* **WHAT THE TASK REQUIRES**
Would you restate the entries below word for word, starting at the first line and ending with the one that has "has height=638, width=924."?

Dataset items
BEGIN
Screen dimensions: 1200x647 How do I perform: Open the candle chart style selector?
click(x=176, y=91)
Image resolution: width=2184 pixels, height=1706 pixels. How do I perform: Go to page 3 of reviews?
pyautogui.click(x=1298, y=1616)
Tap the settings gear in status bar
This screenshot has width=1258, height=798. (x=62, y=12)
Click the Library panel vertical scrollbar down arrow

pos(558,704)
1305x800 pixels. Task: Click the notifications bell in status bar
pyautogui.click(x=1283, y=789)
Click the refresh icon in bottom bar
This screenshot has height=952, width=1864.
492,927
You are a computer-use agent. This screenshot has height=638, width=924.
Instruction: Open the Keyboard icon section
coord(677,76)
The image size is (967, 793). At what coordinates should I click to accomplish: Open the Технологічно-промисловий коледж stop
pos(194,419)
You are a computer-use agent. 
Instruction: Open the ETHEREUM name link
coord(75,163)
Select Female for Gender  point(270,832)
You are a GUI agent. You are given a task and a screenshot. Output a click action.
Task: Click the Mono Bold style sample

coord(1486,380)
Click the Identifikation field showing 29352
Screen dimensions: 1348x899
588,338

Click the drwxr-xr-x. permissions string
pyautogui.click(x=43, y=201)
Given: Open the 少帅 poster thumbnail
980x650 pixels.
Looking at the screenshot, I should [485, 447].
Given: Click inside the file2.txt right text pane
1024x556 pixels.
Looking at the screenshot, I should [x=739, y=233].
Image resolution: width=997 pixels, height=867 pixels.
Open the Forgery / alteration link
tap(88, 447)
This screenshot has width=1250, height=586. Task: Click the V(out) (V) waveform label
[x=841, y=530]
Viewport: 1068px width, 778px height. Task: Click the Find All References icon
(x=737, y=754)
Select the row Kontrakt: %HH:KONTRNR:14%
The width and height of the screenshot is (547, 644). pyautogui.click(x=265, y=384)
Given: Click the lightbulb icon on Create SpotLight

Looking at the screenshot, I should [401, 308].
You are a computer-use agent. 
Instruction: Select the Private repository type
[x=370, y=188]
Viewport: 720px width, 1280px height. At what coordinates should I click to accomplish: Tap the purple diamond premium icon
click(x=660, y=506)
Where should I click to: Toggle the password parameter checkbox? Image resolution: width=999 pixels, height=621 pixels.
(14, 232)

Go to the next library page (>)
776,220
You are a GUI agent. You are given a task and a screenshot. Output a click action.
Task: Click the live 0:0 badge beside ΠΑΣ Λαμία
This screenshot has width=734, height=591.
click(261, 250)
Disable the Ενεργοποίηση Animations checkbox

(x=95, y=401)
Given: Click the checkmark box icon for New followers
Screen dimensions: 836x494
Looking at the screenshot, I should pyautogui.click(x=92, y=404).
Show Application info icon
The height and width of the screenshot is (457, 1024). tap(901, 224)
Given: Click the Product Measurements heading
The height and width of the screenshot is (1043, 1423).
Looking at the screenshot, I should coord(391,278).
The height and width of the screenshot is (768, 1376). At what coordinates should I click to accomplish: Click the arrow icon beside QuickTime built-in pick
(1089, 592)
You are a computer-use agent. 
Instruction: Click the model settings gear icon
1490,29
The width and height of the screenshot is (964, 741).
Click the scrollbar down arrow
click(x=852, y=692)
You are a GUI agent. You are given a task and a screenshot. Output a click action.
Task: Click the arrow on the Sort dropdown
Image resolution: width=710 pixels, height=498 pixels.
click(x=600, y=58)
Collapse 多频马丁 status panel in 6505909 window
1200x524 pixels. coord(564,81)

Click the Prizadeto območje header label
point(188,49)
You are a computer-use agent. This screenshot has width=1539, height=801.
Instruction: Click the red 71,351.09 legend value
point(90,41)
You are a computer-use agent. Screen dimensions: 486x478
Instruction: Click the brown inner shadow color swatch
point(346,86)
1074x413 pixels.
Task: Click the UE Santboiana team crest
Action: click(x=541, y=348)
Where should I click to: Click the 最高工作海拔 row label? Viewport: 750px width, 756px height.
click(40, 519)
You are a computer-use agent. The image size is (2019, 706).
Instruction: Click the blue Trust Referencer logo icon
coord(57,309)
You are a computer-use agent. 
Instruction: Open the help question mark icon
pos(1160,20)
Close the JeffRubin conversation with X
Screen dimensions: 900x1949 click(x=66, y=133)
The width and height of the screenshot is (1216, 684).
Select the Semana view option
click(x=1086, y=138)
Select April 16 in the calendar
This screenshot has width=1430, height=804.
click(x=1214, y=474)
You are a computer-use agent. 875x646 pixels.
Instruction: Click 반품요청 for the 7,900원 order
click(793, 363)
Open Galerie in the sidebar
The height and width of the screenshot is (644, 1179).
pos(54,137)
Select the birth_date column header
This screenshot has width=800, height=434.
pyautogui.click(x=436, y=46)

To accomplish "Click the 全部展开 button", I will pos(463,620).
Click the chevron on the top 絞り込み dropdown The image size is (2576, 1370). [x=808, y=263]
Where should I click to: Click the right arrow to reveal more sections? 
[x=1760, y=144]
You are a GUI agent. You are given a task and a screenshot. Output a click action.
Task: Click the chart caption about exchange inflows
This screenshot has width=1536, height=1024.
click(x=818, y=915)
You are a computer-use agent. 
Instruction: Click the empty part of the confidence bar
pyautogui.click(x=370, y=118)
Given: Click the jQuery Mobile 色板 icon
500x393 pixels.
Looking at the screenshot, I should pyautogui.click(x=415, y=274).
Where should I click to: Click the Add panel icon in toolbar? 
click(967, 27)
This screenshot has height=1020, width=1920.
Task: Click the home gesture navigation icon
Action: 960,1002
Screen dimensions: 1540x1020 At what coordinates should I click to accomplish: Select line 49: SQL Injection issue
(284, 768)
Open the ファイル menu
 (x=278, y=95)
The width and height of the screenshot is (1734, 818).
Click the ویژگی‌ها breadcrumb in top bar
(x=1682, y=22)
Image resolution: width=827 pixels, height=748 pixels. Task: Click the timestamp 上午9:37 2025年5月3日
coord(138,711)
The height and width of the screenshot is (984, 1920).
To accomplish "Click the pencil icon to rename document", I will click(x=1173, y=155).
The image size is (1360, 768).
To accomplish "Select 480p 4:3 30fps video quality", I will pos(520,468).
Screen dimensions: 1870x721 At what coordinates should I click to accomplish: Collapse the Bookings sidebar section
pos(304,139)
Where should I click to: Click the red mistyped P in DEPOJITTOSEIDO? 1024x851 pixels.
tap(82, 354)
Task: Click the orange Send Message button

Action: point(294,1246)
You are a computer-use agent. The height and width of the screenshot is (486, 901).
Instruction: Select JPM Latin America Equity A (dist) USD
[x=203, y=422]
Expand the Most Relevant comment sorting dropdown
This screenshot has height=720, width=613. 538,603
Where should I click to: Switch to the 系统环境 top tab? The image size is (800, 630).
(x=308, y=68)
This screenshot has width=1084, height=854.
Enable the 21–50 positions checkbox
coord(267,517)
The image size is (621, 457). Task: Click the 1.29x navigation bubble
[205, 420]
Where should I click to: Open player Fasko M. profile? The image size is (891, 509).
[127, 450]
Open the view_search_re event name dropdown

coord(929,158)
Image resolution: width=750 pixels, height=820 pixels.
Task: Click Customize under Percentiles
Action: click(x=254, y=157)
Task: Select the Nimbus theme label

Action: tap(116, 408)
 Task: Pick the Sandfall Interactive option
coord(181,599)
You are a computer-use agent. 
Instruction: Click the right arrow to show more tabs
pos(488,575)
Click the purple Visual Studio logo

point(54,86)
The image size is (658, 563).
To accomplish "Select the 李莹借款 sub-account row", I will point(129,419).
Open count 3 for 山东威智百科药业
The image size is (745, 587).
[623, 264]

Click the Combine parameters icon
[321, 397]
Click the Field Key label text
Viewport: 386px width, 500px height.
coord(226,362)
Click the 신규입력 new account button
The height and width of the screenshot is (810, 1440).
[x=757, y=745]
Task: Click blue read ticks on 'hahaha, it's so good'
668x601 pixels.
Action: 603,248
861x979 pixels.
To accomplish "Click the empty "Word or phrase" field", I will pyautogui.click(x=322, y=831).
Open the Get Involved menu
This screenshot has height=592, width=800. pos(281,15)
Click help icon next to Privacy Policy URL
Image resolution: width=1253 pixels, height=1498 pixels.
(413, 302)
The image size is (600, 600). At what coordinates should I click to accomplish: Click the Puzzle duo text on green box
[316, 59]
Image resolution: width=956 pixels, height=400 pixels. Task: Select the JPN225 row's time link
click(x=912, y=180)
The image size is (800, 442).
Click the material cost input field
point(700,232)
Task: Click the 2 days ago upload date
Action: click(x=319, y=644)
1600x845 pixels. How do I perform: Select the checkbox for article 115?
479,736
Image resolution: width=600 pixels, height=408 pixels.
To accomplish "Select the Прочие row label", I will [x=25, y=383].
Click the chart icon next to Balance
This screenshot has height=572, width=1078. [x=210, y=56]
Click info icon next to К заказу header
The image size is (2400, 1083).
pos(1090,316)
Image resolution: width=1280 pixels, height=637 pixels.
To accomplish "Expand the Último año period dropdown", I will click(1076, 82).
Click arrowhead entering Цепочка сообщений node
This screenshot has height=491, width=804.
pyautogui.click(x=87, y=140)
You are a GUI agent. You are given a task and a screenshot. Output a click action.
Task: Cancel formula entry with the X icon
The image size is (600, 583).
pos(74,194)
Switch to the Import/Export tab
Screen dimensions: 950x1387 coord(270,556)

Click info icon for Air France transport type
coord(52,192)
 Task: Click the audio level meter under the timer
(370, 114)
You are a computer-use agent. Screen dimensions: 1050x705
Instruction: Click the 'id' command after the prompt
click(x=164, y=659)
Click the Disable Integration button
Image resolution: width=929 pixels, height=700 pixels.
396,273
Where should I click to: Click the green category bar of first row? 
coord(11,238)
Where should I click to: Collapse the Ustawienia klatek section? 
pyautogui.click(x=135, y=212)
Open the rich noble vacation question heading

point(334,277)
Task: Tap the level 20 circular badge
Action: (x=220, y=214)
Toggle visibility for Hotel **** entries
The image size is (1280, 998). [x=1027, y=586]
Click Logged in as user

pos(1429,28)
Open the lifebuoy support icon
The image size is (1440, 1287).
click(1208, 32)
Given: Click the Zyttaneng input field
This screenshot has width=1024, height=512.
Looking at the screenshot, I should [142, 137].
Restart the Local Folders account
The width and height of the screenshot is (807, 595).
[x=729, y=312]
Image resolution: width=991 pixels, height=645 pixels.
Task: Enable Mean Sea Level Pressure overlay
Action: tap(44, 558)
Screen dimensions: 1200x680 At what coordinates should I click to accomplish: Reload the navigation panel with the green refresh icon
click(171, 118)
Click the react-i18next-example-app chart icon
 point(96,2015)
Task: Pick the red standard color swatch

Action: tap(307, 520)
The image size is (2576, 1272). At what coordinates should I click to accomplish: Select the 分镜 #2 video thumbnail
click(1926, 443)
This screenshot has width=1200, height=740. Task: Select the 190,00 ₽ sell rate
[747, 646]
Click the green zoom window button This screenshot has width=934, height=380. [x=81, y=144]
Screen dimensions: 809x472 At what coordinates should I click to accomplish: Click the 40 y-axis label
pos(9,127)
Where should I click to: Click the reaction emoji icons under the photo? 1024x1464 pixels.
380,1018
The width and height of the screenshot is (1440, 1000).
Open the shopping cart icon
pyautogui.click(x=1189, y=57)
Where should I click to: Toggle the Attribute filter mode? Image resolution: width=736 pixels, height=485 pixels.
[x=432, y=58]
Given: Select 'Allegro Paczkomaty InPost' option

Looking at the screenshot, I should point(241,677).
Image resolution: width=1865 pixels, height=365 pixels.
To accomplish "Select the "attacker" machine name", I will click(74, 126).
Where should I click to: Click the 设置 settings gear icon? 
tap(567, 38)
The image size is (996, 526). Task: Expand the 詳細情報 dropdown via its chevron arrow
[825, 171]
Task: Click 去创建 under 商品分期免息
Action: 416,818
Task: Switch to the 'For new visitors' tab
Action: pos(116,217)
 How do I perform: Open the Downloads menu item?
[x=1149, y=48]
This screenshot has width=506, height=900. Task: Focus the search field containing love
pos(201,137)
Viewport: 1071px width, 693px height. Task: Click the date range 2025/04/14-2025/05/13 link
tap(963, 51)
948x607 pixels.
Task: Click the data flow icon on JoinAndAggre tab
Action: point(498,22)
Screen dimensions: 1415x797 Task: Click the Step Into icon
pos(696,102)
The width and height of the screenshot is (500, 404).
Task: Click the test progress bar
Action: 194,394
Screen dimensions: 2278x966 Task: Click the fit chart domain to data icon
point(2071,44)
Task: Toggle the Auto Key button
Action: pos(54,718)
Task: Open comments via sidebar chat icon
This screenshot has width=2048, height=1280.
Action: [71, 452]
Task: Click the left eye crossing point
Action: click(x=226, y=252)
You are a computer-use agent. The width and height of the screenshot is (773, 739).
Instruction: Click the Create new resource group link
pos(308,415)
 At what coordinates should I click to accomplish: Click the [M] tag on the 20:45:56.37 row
END
* **EXERCISE OUTPUT**
Screen dimensions: 1200x647 How do I perform: Open the candle chart style selector?
click(x=176, y=91)
Image resolution: width=2184 pixels, height=1706 pixels. How do I perform: Go to page 3 of reviews?
pyautogui.click(x=1298, y=1616)
Tap the settings gear in status bar
This screenshot has width=1258, height=798. (x=62, y=12)
Click the Library panel vertical scrollbar down arrow

pos(558,704)
1305x800 pixels. Task: Click the notifications bell in status bar
pyautogui.click(x=1283, y=789)
Click the refresh icon in bottom bar
This screenshot has height=952, width=1864.
492,927
You are a computer-use agent. This screenshot has height=638, width=924.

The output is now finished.